Synopsis: I’m a Family Practitioner from Sioux City, Iowa. In 2010 I danced back from the brink of burnout, and honoring a 1 year non-compete clause, traveled and worked in out-of-the-way places in Alaska, Nebraska, Iowa, and New Zealand. After three years working with a Community Health Center, I went back to adventures in temporary positions until they have an Electronic Medical Record (EMR) system I can get along with. Assignments in Nome, Alaska, rural Iowa, and suburban Pennsylvania stretched into fall 2015. Since last winter I’ve worked in Alaska and western Nebraska, and taken time to deal with my wife’s (benign) brain tumor. After a moose hunt in Canada, and a couple of assignments in western Iowa, I’m back in Alaska. Any identifiable patient information has been included with permission.

In private practice last century, I got a call from a mother of a sick child late in the afternoon. Despite a tight schedule, I told her to bring the kid up, now, and I would attend to the problem.  In a hurry, and in traffic, her car collided with another.  No injuries resulted, but since then I have always kept in mind the risk of patient transport.

Many Alaskans live in places inaccessible by road. You can get there by plane, train, or boat, or, in winter, by snow machine.  Rivers thus become highways, not barriers.  The geographical imperative colors medical decision making.

Game theory forms the basis for making a lot of choices, and medicine becomes a microcosm of the human condition. Any course of action carries a risk, and, at the same time, not taking that action carries a risk.  As physicians, we deal with the real world when we play games with incomplete and imperfect information.
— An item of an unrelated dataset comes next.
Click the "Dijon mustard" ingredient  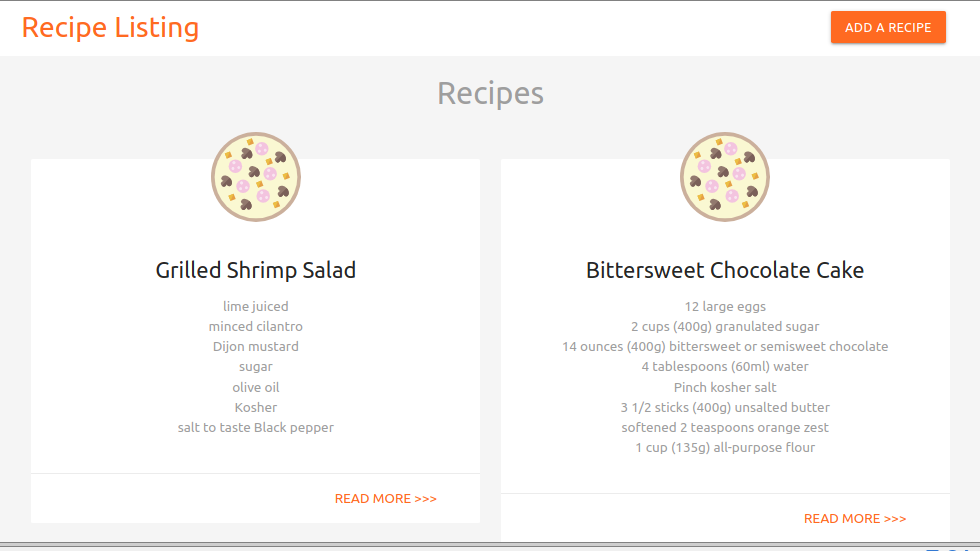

Consider, for example, a hypothetical patient in alcohol withdrawal. At first evaluation, I would generate a CIWA (Clinical Institute Withdrawal Assessment) score based on temperature, blood pressure, pulse, sweating, agitation, irritability, restlessness, memory, and overactive sensations of touch, hearing, and sight.  In Iowa, where transport to the hospital carries almost no risk, a score above 8 would mean hospitalization.  But here, a score of 25 would make me consider sending the patient to Ketchikan by boat.

Not so fast. If the wind keeps the floatplane from flying, it whips up whitecaps on the water.  I would have to consider the risk of drowning 5 people.

I also have to consider the risk that the patient, once stabilized in the Ketchikan ER to a score less than 8, might be discharged to the streets.

In such a case, I would do as much as I could (in this example, fluids, vitamins, and sedatives in the family that includes Valium, Xanax, and Ativan), keep the patient in my ER, and, if I could get the CIWA score under 8, get twice daily follow ups for a couple of weeks.

When we refer patients out, they usually go to Ketchikan, but our obstetrics patients go to Sitka. Major illness requiring subspecialists could go to Seattle or Anchorage.  And every transport carries a risk.